Chez Woo, on pleure en souriant ; chez Lumet, on déchante en chantant. Le sentimental tueur de The Killer (1989) et le magicien politicien de The Wiz (1978) animent des mélodrames étymologiques. Pourtant, pas de ralenti ici, d’oiseau symbolique, de colombe catholique, au lieu d’un aveuglement, un égarement, du « mythique » remodelé en « ethnique ». Au rebelle Badham substitué, par Cohen & Gordy, par Jones & Schumacher escorté, le New-Yorkais Sidney, souvent sérieux, essaie de fusionner le féerique et le réalisme, comme si Car Wash (Schultz, 1976), pareil avec Pryor, croisait illico Serpico (1973), patchwork (d’)équivoque en partie assemblé par le maestro (et matte artist) Albert Whitlock, collaborateur de Carpenter, Disney, Hitchcock ou Lynch, cf. en l’occurrence la séquence de la yellow brick road délocalisée du côté de Coney (Island Baby, susurre bien sûr Lou Reed). Échec critique et public transposé d’un succès de Broadway, le métrage d’un autre âge, celui, disons, de la blaxploitation, de l’essor (presque) en solo d’un certain Jackson, du (coûteux) tournage en studio et des desiderata de la « diva » (« Dirty ») Diana, bénéficie du beau boulot du directeur photo Oswald Morris (Oliver !, Reed, 1968 ou Un violon sur le toit, Jewison, 1971) et de la maestria de la monteuse Dede Allen (Bonnie & Clyde, Penn, 1967 ou The Breakfast Club, Hughes, 1985). Les quelques extraits disponibles en ligne témoignent de la volonté assumée de Lumet de conserver à la fois la frontalité, la staticité de la scène, de limiter au maximum l’usage des travellings, des panoramiques, des plans à la grue – le mouvement des corps en mouvement, dansants, doit donc se dérouler au creux du cadre, tandis que ce dernier se signale par son immobilité, fi des arabesques chorégraphiques et cinématographiques d’un Minnelli.

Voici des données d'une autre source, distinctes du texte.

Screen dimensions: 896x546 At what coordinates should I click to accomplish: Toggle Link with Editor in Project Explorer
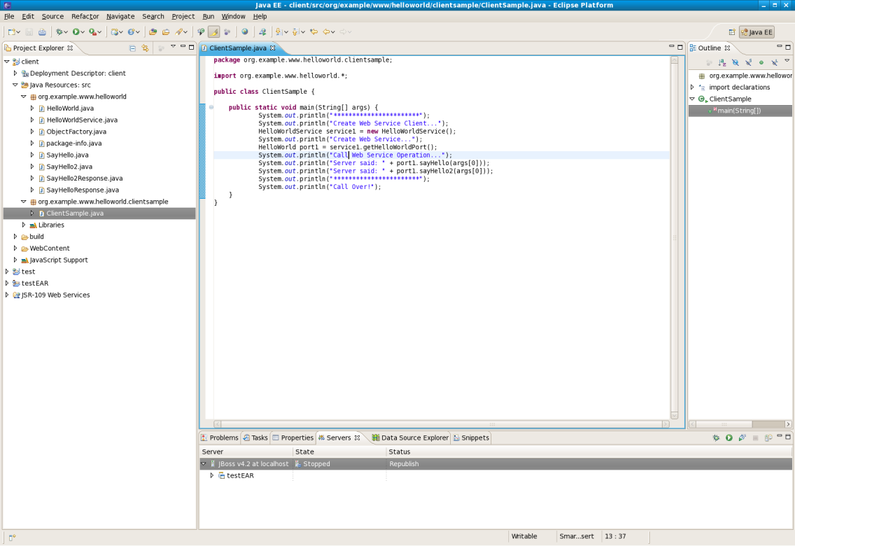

En ceci, pas si curieusement, il retrouve et retravaille le classicisme œcuménique du didactique Magicien d’Oz (1939) de Fleming, référence encombrante et obstacle à contourner. Que l’on prise ou méprise cette décision esthétique, les deux séquences par mes soins proposées en possèdent l’exemplarité, sinon la radicalité. Sis au sein d’une décennie prodigue en expérimentaux musical movies – énumérons Cabaret (1972) de Fosse, Jesus Christ Superstar (1973) d’encore Jewison, Phantom of the Paradise (1974) de De Palma, Tommy (1975) de Russell, Bugsy Malone (1976) de Parker, La Fièvre du samedi soir (1977) de Badham again, Grease (1978) de Kleiser ou Que le spectacle commence (Fosse, 1979) + The Rose (Rydell, idem), liste US subjective tout sauf exhaustive –, The Wiz, d’une certaine façon, dialogue avec la fameuse (et discutable) « transparence hollywoodienne » d’un Funny Lady (Ross, 1975), allez, Barbra (Streisand) délivrera d’ailleurs en 1985 sa propre version de la chanson faisant l’éloge (de saison de contamination) de la maison. Ce titre-ci procure l’occasion d’une écoute comparée, alors j’invite vite le lecteur auditeur et la lectrice complice, si le cœur (et l’oreille) leur en dit, à (re)découvrir les variations de la créatrice Stephanie Mills, réenregistrée en 1989, de la juvénile et tactile Whitney Houston, de l’estimable Mireille Mathieu, fidèlement infidèle texte français dû à Eddy Marnay, grâce à laquelle, merci Mimi, je me dirigeai vers celle de la tendre et féroce Diana Ross. Avant sa coda de grand moment, portée par un plan-séquence assez sidérant, la consolatrice Dorothy se voit à son tour réconfortée par une bonne fée, la sudiste et directrice Glinda/Lena, petit exercice sans malice, construit en champs-contrechamps excitants, entrecoupé de faces enfantines impassibles mais rendues expressives via un montage éloquent à la Koulechov, de « développement personnel » à la truelle, admonestation de motivation transcendée par l’intensité de la légendaire (et pionnière) Miss Horne, irrésistible sur la crête du risible et du sublime, sa svelte silhouette ornée d’une robe bleutée, très étoilée, à la Delphine Seyrig (Peau d’âne, Demy, 1970).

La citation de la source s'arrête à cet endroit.